Unlike what Cooke called previous “excruciating” experiences, Cooke said she enjoyed the “House of the Dragon” premiere. So what made this premiere different? “It was actually amazing to see a premiere and not have to worry about your face popping up,” Cooke said. “Just being able to watch it as a punter was fabulous and seeing all of my friends faces 100 times bigger, but not mine. I had a great time!”
According to Sparc, Cooke’s aversion to seeing himself on screens is actually shared by many actors in Hollywood and, in a broader sense, by the general public. Interestingly, this phenomenon goes far beyond general embarrassment. In fact, it’s a well-documented combination of a concept known as the “simple exposure effect” and confirmation bias.

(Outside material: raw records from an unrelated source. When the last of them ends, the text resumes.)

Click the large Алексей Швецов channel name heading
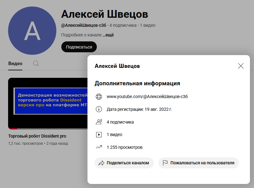(x=105, y=14)
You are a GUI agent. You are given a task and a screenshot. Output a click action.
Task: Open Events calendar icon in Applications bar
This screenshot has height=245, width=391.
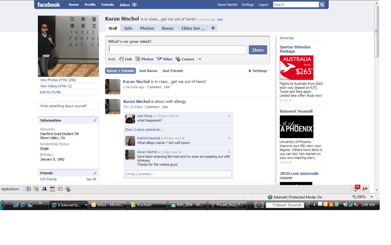tap(52, 189)
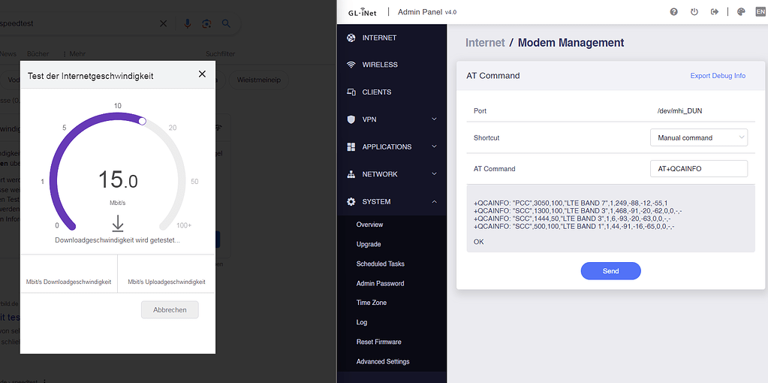Click the help question mark icon
This screenshot has width=768, height=383.
click(x=673, y=12)
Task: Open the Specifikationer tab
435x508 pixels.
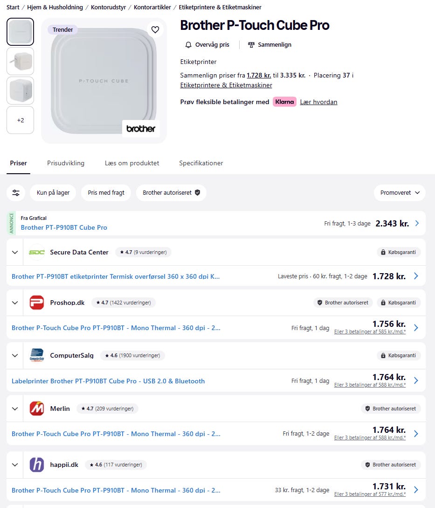Action: [x=201, y=163]
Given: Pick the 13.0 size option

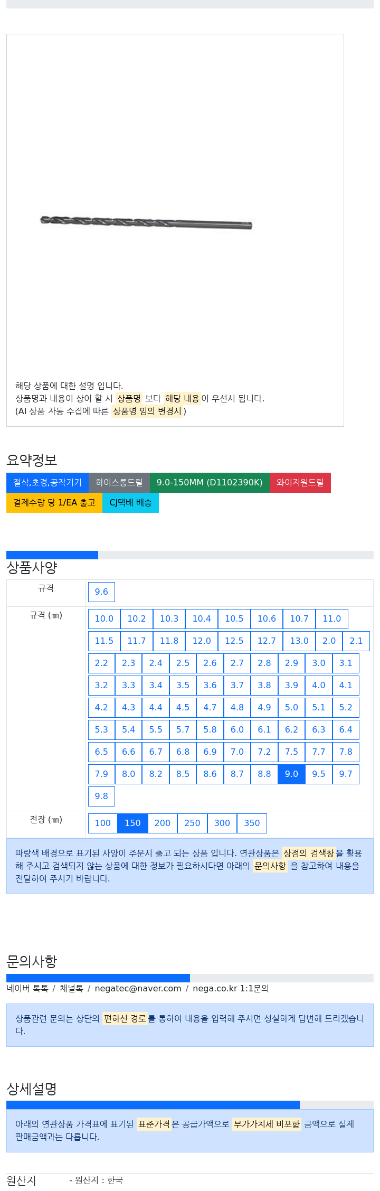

The simple exposure effect indicates that people are generally more comfortable with things they see often, and since we often see ourselves in a mirror, the images taken by cameras cause our attributes to be reversed. This means that we unconsciously see a distorted version of ourselves, so subjects generally don’t benefit from the experience.
Still, let’s at least hope most viewers enjoy “House of the Dragon” when it premieres on HBO on August 21st.